Your instructions:
Work out how many lines in the records below include the string "Güvenliği", and reply with that number alone.

Dataset records:
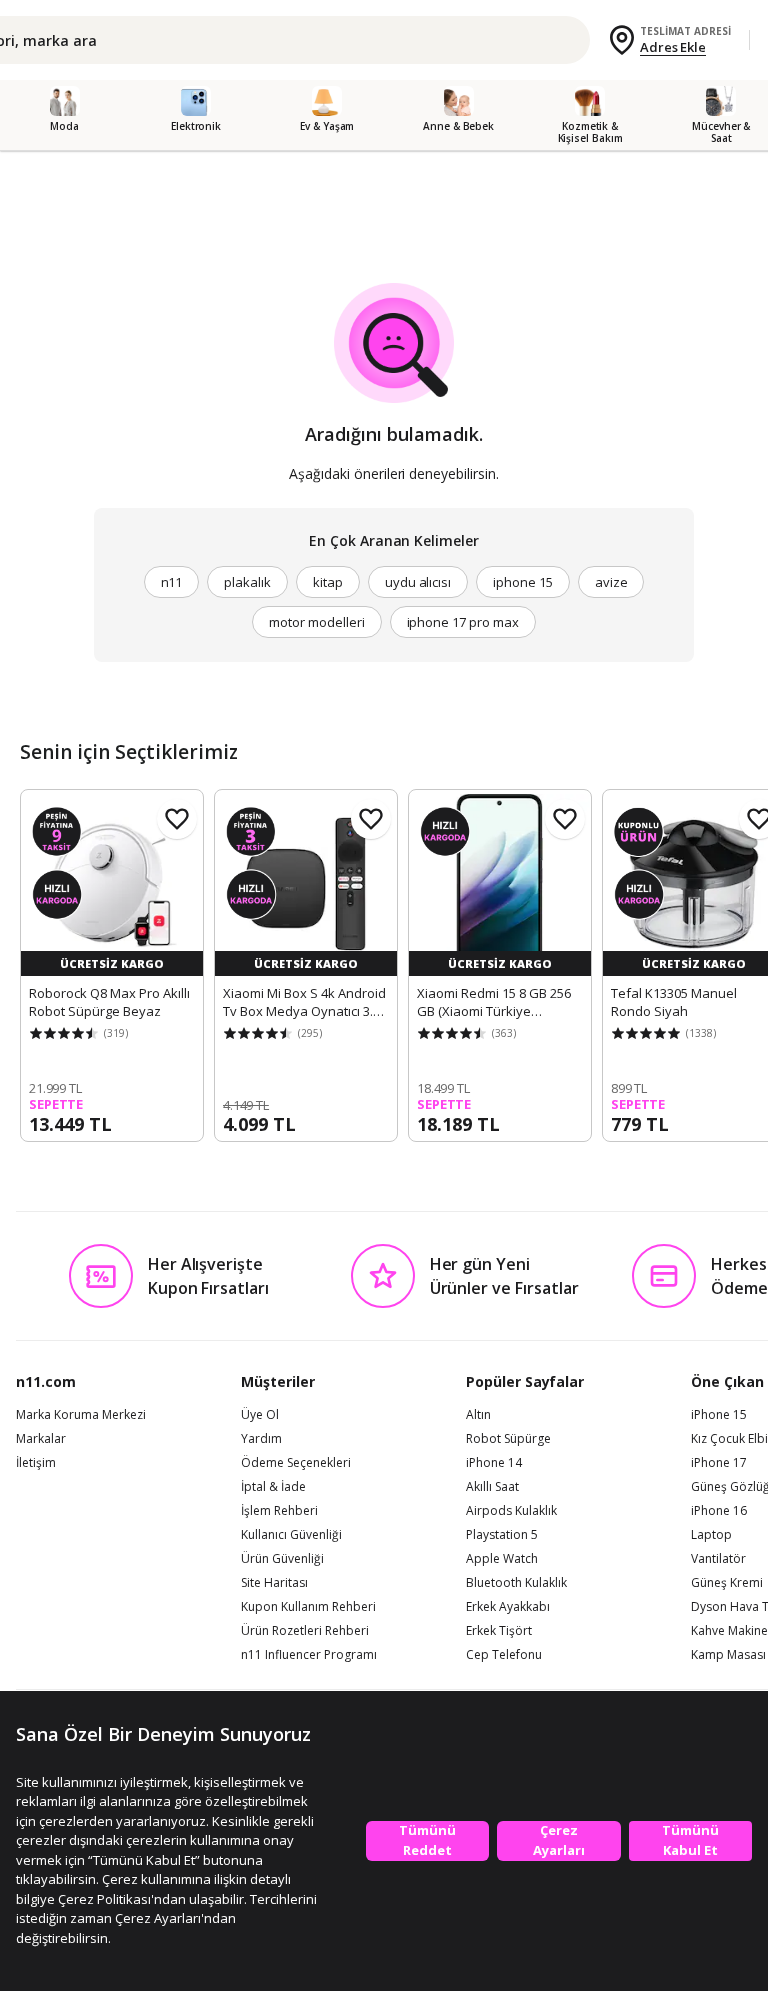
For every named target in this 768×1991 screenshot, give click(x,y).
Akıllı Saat (492, 1487)
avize (611, 582)
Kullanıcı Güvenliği (291, 1535)
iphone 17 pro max (463, 622)
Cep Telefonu (504, 1655)
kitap (328, 582)
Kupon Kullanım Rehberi (308, 1607)
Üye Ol (260, 1415)
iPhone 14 (494, 1463)
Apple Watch (502, 1559)
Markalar (41, 1439)
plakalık (247, 582)
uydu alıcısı (418, 582)
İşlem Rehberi (279, 1511)
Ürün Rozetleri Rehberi (305, 1631)
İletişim (36, 1463)
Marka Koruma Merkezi (81, 1415)
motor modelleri (316, 622)
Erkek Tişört (499, 1631)
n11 (172, 582)
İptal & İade (273, 1487)
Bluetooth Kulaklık (516, 1583)
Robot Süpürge (508, 1439)
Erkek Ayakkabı (508, 1607)
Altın (478, 1415)
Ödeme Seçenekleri (296, 1463)
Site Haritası (274, 1583)
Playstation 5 (502, 1535)
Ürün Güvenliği (282, 1559)
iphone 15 (523, 582)
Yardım (261, 1439)
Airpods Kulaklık (511, 1511)
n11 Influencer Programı (309, 1655)
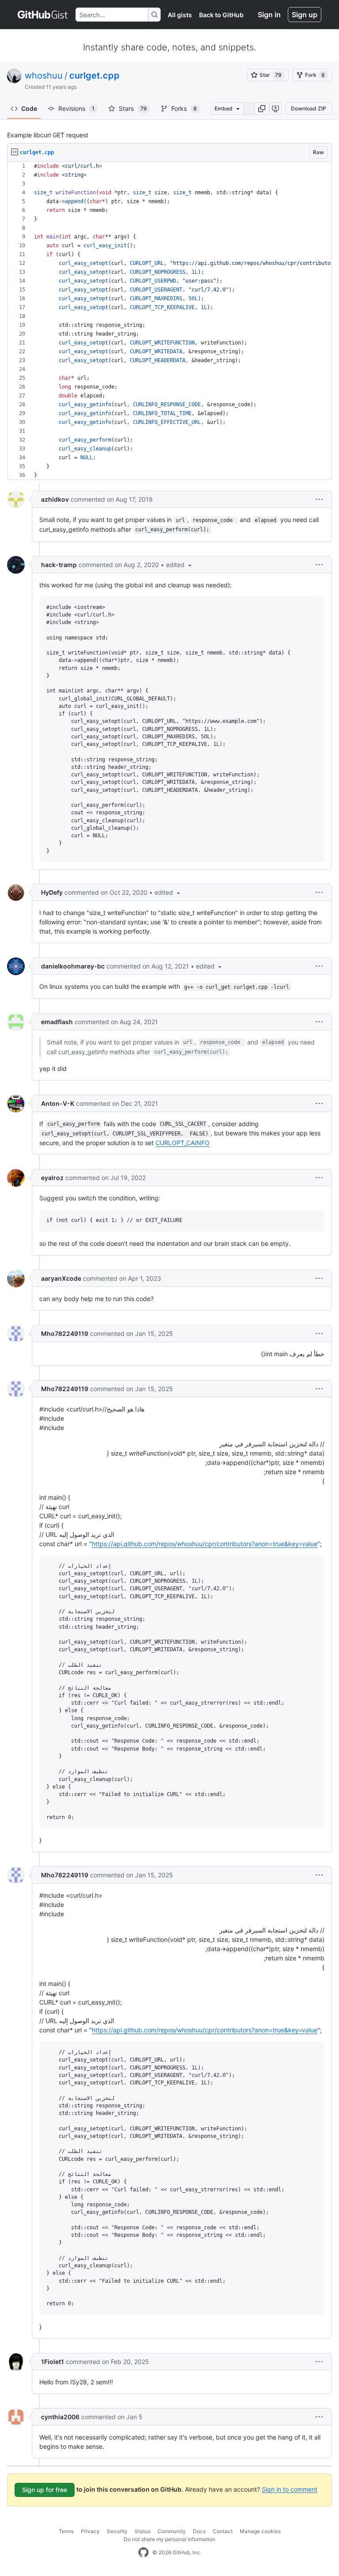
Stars (133, 108)
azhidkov (55, 499)
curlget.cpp (94, 75)
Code (29, 108)
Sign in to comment (289, 2489)
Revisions (76, 108)
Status (143, 2531)
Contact (223, 2531)
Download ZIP (308, 108)
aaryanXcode (61, 1278)
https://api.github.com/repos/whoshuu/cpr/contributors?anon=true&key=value (204, 1543)
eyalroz (52, 1177)
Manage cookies (260, 2531)
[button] (261, 108)
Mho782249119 (64, 1333)
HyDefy (52, 892)
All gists (180, 15)
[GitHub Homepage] (143, 2552)
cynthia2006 (60, 2417)
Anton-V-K (57, 1103)
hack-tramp (59, 564)
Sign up (304, 14)
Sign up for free (44, 2489)
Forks (184, 108)
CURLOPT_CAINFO (182, 1142)
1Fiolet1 (52, 2361)
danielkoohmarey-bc (73, 966)
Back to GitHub (221, 15)
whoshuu (44, 75)
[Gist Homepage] (43, 14)
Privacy (90, 2531)
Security (117, 2531)
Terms (66, 2531)
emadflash (57, 1021)
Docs (199, 2531)
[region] (169, 321)
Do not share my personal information (169, 2539)
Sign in (269, 14)
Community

Task result:
2